─── DATASET ROWS
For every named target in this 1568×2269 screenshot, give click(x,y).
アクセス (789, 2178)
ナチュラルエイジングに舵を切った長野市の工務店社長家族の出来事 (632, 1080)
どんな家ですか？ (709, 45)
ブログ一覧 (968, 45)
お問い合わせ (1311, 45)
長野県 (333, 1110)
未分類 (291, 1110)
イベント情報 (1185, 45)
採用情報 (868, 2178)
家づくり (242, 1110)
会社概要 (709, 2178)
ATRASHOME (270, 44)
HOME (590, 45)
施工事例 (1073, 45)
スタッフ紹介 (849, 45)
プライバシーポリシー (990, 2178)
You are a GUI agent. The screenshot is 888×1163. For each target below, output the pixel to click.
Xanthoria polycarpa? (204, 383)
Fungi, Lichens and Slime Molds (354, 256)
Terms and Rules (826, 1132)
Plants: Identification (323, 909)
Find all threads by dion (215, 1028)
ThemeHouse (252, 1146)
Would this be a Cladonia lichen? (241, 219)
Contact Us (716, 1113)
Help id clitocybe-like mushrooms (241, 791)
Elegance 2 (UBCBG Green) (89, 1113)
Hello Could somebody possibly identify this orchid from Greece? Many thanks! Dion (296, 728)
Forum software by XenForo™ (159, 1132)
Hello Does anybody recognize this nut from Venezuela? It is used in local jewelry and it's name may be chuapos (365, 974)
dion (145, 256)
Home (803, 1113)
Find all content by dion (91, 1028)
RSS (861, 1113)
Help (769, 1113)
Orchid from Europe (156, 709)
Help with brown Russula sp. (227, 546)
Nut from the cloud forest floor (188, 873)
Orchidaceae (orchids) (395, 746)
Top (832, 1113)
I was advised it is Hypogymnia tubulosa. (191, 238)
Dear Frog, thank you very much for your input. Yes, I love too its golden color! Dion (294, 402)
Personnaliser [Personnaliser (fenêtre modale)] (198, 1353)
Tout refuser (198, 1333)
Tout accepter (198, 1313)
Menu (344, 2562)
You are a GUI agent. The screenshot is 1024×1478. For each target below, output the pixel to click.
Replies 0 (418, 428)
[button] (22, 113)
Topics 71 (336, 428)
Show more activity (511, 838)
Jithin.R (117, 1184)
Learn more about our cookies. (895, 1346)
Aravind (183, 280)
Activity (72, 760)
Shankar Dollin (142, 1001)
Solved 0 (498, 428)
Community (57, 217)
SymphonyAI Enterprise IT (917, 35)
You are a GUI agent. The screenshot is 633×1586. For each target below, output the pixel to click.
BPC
──────
### GOAL
Can you rewrite the data from its first line through the line containing "プライバシーポリシー (990, 2178)", changing "click(x,y)" to "tap(x,y)" and keeping everything else the same?

### WORKED ANSWER
For every named target in this 1568×2269 screenshot, give tap(x,y).
アクセス (789, 2178)
ナチュラルエイジングに舵を切った長野市の工務店社長家族の出来事 (632, 1080)
どんな家ですか？ (709, 45)
ブログ一覧 (968, 45)
お問い合わせ (1311, 45)
長野県 (333, 1110)
未分類 (291, 1110)
イベント情報 (1185, 45)
採用情報 (868, 2178)
家づくり (242, 1110)
会社概要 (709, 2178)
ATRASHOME (270, 44)
HOME (590, 45)
施工事例 (1073, 45)
スタッフ紹介 (849, 45)
プライバシーポリシー (990, 2178)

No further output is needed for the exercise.